1913年に(大正2)に創刊した「ダイヤモンド」は、2024年に111周年を迎えた。そこで、大正~令和の日本経済を映し出す1年1本の厳選記事と、その解説で激動の日本経済史をたどる「111年111本」企画をお届けする。第16回は平成前期、1993~96年までの4年間だ。
【81】1993年
大蔵省と銀行が先送りした
住専危機の底知れぬ闇
日本で住宅金融専門会社(住専)が設立されたのは1971年、三和銀行(現三菱UFJ銀行)などが出資する日本住宅金融が最初で、79年に農林中央金庫、JAバンクが出資する協同住宅ローンが設立され、計8社となった。当時の銀行は、小口で事務手続きが煩雑な個人向け住宅ローンには消極的だったため、大蔵省の主導の下で別会社化されたのだ。

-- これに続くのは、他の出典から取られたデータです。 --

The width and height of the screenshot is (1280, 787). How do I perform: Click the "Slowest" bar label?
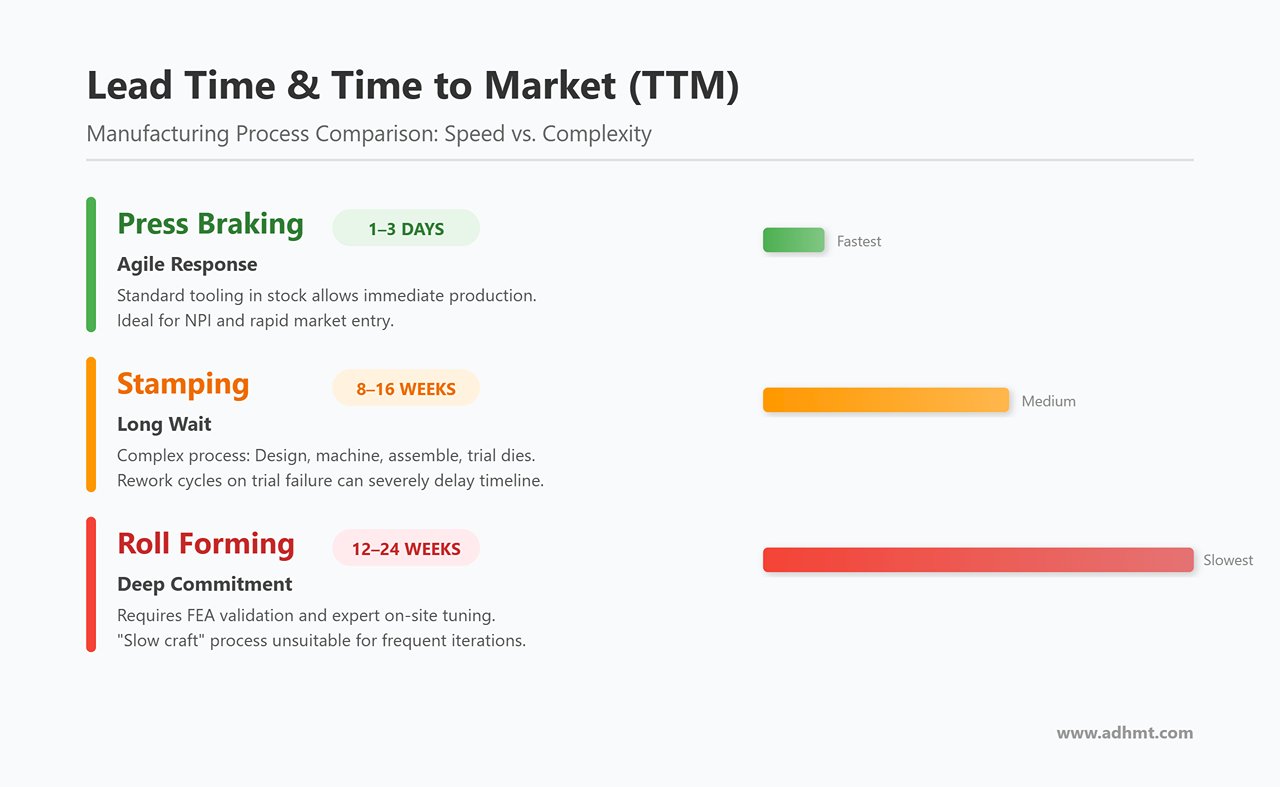coord(1228,561)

だが、やがて母体となった銀行や政府系の住宅金融公庫(現独立行政法人住宅金融支援機構)も住宅ローンに注力し始めたため、住専は本来の個人向けでなく不動産業など事業者向け貸し付けに軸足を移していった。90年の住専の個人向け住宅ローン貸し付けは2兆8000億円余りに対して、事業者向けは10兆円を上回っていた。

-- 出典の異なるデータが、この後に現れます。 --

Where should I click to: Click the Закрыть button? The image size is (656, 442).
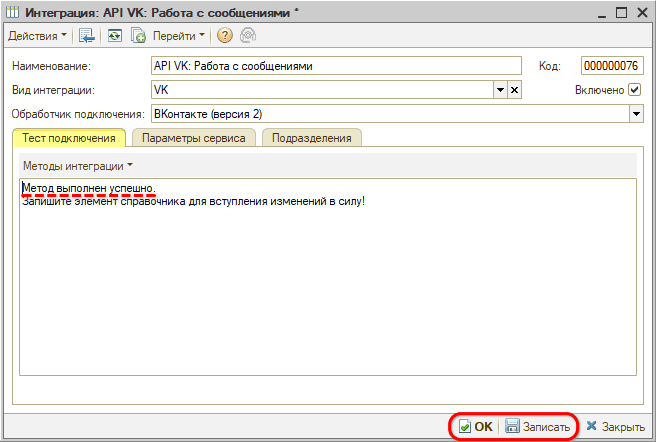(615, 427)
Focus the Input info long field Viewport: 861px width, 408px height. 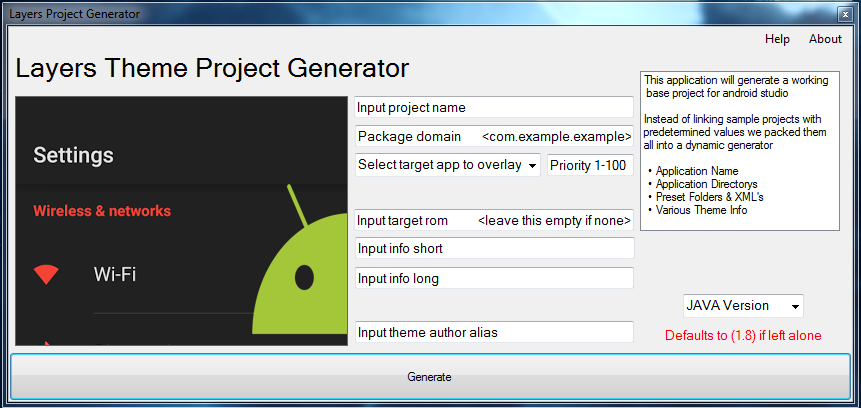(494, 278)
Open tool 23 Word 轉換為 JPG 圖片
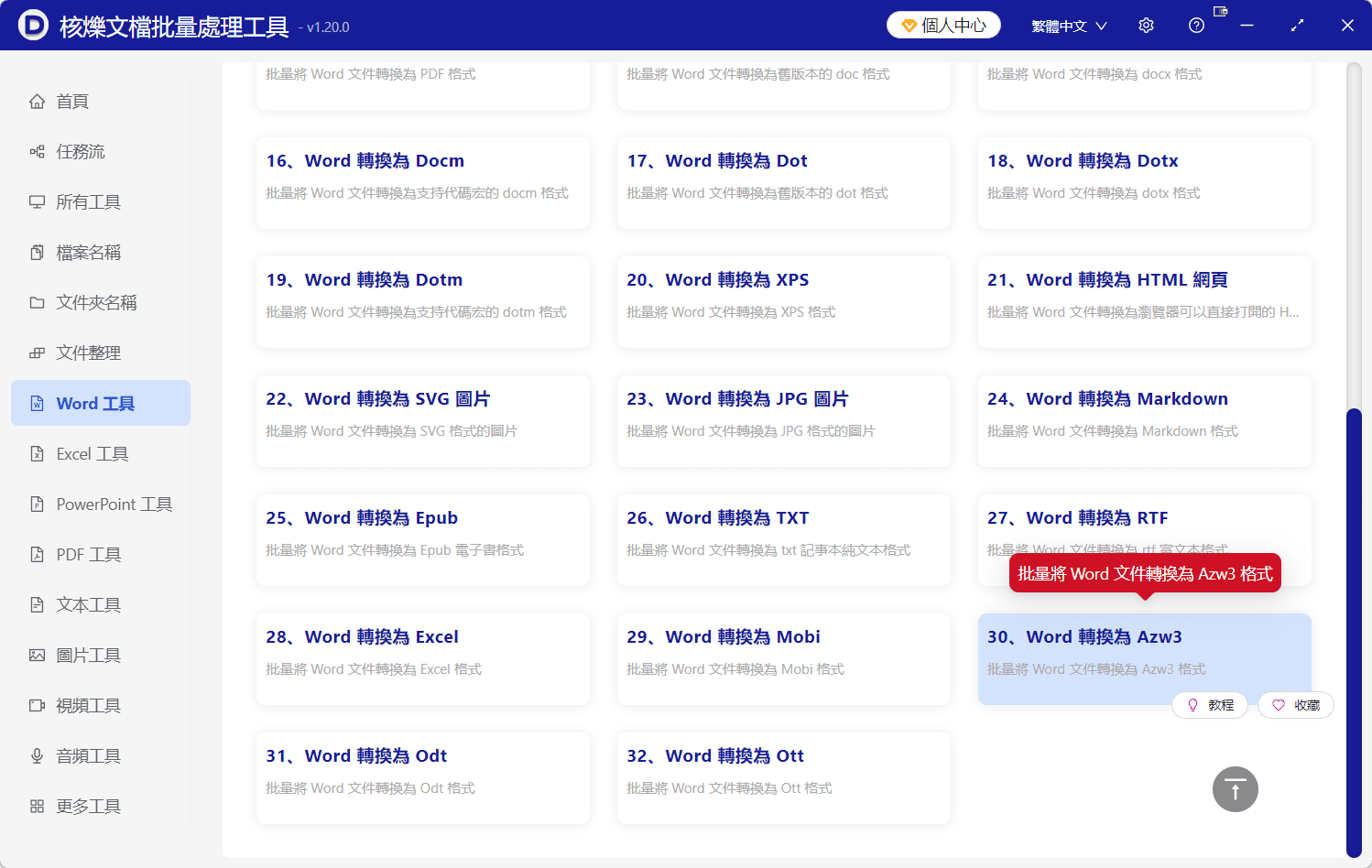 click(x=783, y=421)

さらに90年3月以降の不動産業等への融資を規制する総量規制では、住専と農協系金融機関は対象外とされたため、穴を突く形で住専は事業者向け融資を増加させていった。特に農林系の協同住宅ローンの増加ぶりは大きく、90年の2兆9027億円から93年には5兆5977億円と、融資を急膨張させていた。

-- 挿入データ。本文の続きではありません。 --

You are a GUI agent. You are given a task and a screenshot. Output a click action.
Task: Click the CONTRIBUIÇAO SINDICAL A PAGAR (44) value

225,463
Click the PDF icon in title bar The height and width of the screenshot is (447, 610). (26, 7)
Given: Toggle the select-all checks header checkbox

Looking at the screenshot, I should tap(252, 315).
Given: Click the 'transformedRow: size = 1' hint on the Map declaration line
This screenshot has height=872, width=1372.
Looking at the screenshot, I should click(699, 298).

バブル崩壊の地価下落で、それらはことごとく不良債権化していき、住専各社は軒並み経営危機に陥った。93年2月時点で、最大手の日住金は債務超過となっており、金融システム不安の震源地となっていた。大蔵省は母体9行に対し、日住金への貸出金利を減免する再建計画を提示し、合意を求めた。